Another issue is online etiquette. Nothing beats just simply raising your hand, but you couldn’t do that when your professor is miles away. Adobe Connect offered a number of ways to speak up in class. You could click a “raise hand” button, type your question in the chat box, or simply unmute your mic and speak. But which one do you choose? Which one is appropriate? Most people went to the chat box, but it takes a little longer to type than to speak. When the keyboard was hit accidentally, it informed everyone you were typing, which required the class to pause for the upcoming question that never came.
This only ate away at a little bit of class time here and there, but it definitely added up.
So, did it work? Yes. Did it work well? Kind of. Can you really complain when you’re on your couch going to class, I can’t.
The class was focused around a foundation in UX, and that’s exactly what we covered. We briefly went over user research, information architecture, visual and interaction design, prototyping, and usability testing.
After the course, I did get a firm understanding of things like what a UX designer is, what their goals are, how they communicate, how they work with other team members and stakeholders, and what deliverables they produce. Much of the technical information was learned from the reading. Class was used as an opportunity to reach consensus, not learn new information.
The homework consisted of readings in the book, articles, watching videos, and exercises like creating a user journey map. Our main project for the course involved researching, prototyping, and testing an interactive prototype, which really solidified the idea of design being a process. This wasn’t elaborate by any means — this was just a 6 week course.
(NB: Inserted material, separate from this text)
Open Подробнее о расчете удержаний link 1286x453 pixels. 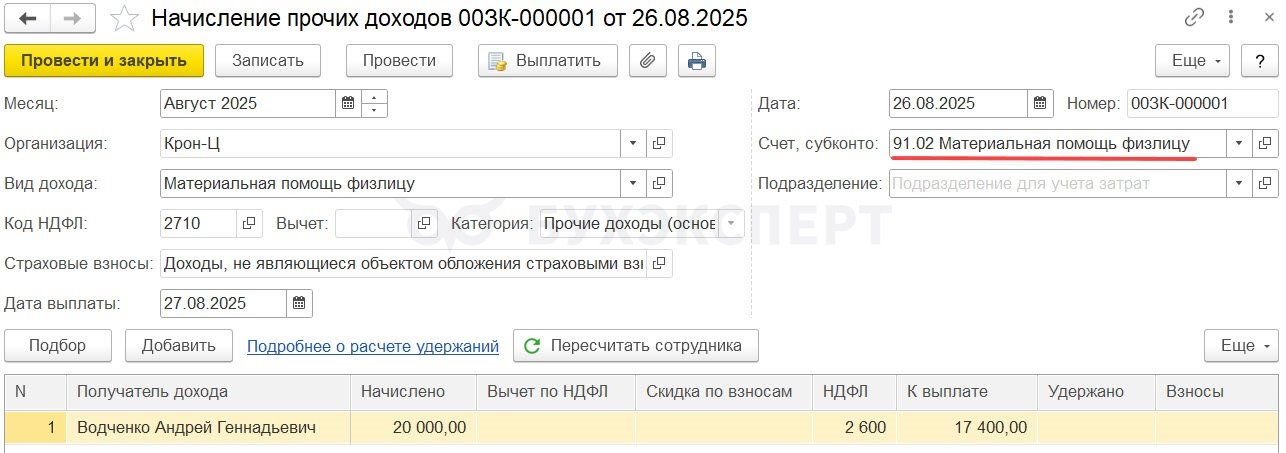373,346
We picked from pre-selected sites, used coworkers and friends as users and testers, and made a very simple prototype.
We were tasked with picking a website, picking content on that website, performing a card sorting exercise, generating a sitemap with the results, creating a prototype from the sitemap, and testing that prototype with users. Having recently come back from a backpacking trip on the AT, I went with REI.com.
Here is a recap of my project.
We needed to pick 30–40 pieces of content since this was a manual card sorting exercise. I chose to pick content from the “Camp and Hike” section of the site because the content was similar enough to be related but still categorizable, and I could test out the current sub-sections that REI chose.
Here are the tools that I used. Our card sorts were in-person with index cards but I needed to use OptimalSort to get a couple more participants. We were advised to use Axure which has a free student license, but I chose to use Framer JS.
To test, I gave my participants a small list of items and observed if they were able to find them or not. The results weren’t that accurate for a whole host of factors, but I learned a lot from the process. I learned a lot from getting in front of real people, watching, observing, and asking.
Being a UX designer isn’t about any one deliverable. It’s involves a range of communication tools to bridge the goals of the user and the business. It’s data driven yet humanistic. Designs can be quantifiably successful but learning why a design failed through in-person user research can’t be boiled down to any one metric.
If you’re on the fence about how to learn UX, I can’t tell you which side is right. I do suggest you figure out your goals, and try be descriptive. What sorts of projects do you want to work on? What type of team do you want to work with? What resources do you have currently or can acquire, and will they help you achieve those goals? Figure out where you stand and then read on about my experience.
I hope these posts will give you insight into my UX program, what a graduate UX program can offer, and if those benefits can help you achieve your goals.